「人生の転機には必ずバイクがあった」ペイントショップR/NRpaint・渡部蓮さんのバイクライフ
ライダーの数だけバイクに対する向き合い方も、バイクライフの楽しみ方も違うハズ。そんなひとりひとりのこだわりをリレー形式で語ってもらう連載企画。タイトルは某アワーのパク…リスペクト。第4回はペインターとなって半年ながら、アメリカントラディショナルの息遣いを感じさせる作品でファンを集めているR/NRpaintの渡部蓮さんだ。 【この記事の写真をまとめて見る】ペイントショップR/NRpaint・渡部蓮さんのバイクライフ
迷ったら飛び込むがポリシー
はじめまして、おもに筆を用いてサインボードやカスタムペイントを施す活動をしているR/NRpaintの渡部です! 私自身ペイントを初めたのが2023年の10月からと、まだ半年ほどしか経っておらず仕事について多くを語ることはできませんが、ただのバイク好き小僧として、なぜこんなにも楽しくバイクライフを送れているのかについて綴らせていただきます。 私は「失敗を想像する前に行動、お金を言い訳にして後回しにはしない」をモットーにしています。 こういうとすごく即断即決の男に聞こえるかもしれませんが、本当はすごく優柔不断なんです笑。料理を選ぶのもそうですし、何か買おうと思っても、もっと安いのがでてくるかも…と1時間は平気で悩むことなんてしょっちゅうあるぐらいです。 でも良く考えるとそれって時間を使うことになっていて、それはお金よりも大事な物を失っていっているんじゃないかなって歳を重ねるごとに凄く強く思うようになってきて。 だからとにかく経験値を稼ぐことに若いうちは勤しんでいこう! と。
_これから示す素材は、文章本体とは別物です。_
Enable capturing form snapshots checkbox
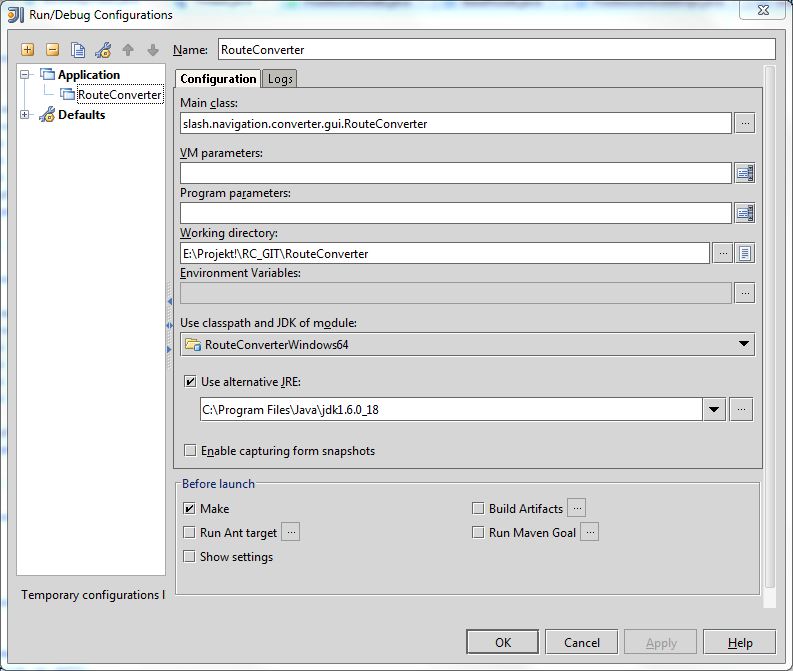Image resolution: width=793 pixels, height=671 pixels. pyautogui.click(x=191, y=451)
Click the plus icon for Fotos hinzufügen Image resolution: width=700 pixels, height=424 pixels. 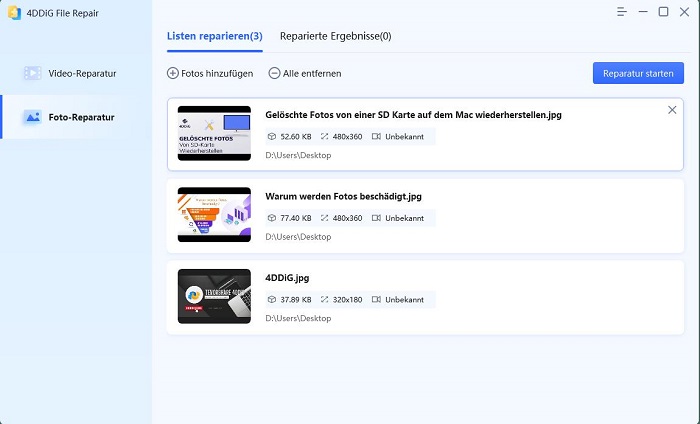(x=173, y=74)
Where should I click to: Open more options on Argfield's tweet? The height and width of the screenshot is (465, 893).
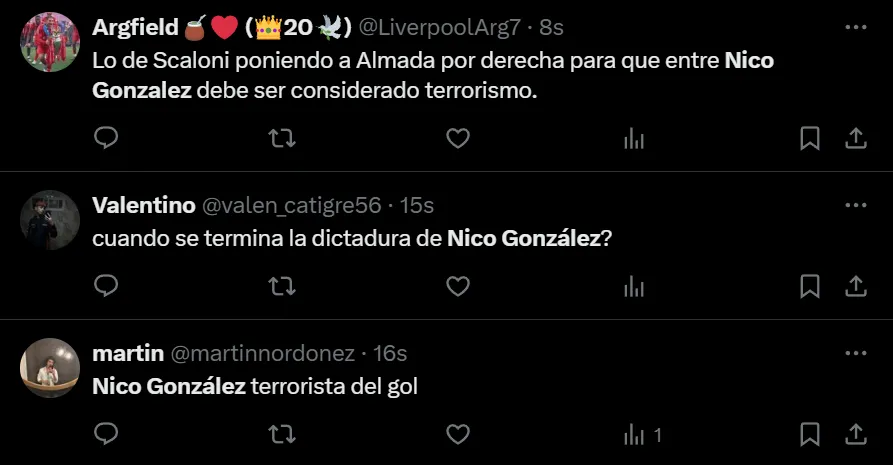click(x=855, y=27)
それを1番意識して生きています。ぶっちゃけ何回も事故をしたり、大金払って失敗して借金を負ったりしていますが、けっきょく自分が前を向いていればなんとかなるものです笑。 たかが24年間とはいえ、迷ってうまく行った経験の方が少ないなって感じていて。だからとりあえず迷ったら飛び込むことにしています。
一枚の写真から人生が変わった
実を言うと、高校生の頃まではバイクは危ないしうるさいし大嫌いだったぐらいで、車や乗り物などにはまったくと言っていいほど興味がありませんでした。 転機となったのは上京した後、大学2年の夏休みにSNSのある投稿を見かけたことでした。実家のすぐ近くにある磐梯吾妻スカイラインについてで、そこにはまるで海外のような広大な景色が広がっていたのです。 「家からすぐ近くにこんな絶景があったのか、ここに行きたい!」ともの凄く引き込まれてしまって。もうその投稿を見たらいてもたってもいられなくなって、直ぐに実家に帰省してしまいました。 当時の移動手段は自転車な私が、実家に放置されていたレッツ4(通称フォア笑)に目が行ったのは当然の成り行きだったのかもしれません。「この原付きであの場所を走ったら最高に気持ちいいんじゃないか」って。 それまでの“嫌い”なんて思いも忘れて、フォアをなんとか動かそうという意欲に突き動かされていました。もうわからないことだらけでネットをあさりって調べまくり、実家にある工具を使って手を真っ黒にして、2日間つきっきりでしたね。 エンジンがかかったら、すぐ半袖短パンサンダルでただ無心にSNSで見たあの場所に向けて走り出していました。ガソリンも入れずに向かったので、目的地まで残り4kmというところでプスンと急に動かなくなってしまったのは御愛嬌です。 弱い雨の中、濡れた駐車場で途方にくれていたところ、そこはもう下界とは違う景色が広がっていて。霧に包まれた空の中を、一筋の太陽光が差し込んでいて、濡れたアスファルトをキラキラと輝かせていました。そんな幻想的な雰囲気の場所を、鮮やかな赤をまとったバイクが颯爽と横切っていったときの感動といったら。 一瞬で心が奪われましたね。なんてかっこよくて気持ち良さそうなんだろうって。もう私は猪突猛進ですから、当初の目的も忘れて一目散に下界してバイクを探しまくりました。 大学に戻るや否やクラスの友達を誘って免許を取りに行き、バイクでひたすら走り回りました。もう怖いとか嫌いなんて気持ちはなくて、ずっと好きだった服作りや絵を描く事も授業も忘れてしまっていたぐらいです笑。 本当に転機というものは唐突で、自分のライフスタイルは360度では収まらないぐらい一変しました。免許とって1ヶ月で転けて、自分で直してオールペンしたり、半年で先輩に誘われた北海道8泊9日のフルキャンプに行ったりと、それまでの自分では考えられないような行動ばかりで。バイクがあったからこそ、やりたいと思えたことでした。 だから私を変えてくれたバイクには凄く信頼を置いていて、バイクに関わることはなんでも飛び込むことにしているのです。 これってバイクに限らなければ、誰もがなぜか特定のことに関わるとうまくいくみたいなジンクスがあると思うんです。それが自分にはバイクだっただけで。何か自分を変えてくれたものには全力で取り組んだ方がいいんだと、若輩ながら思うのです。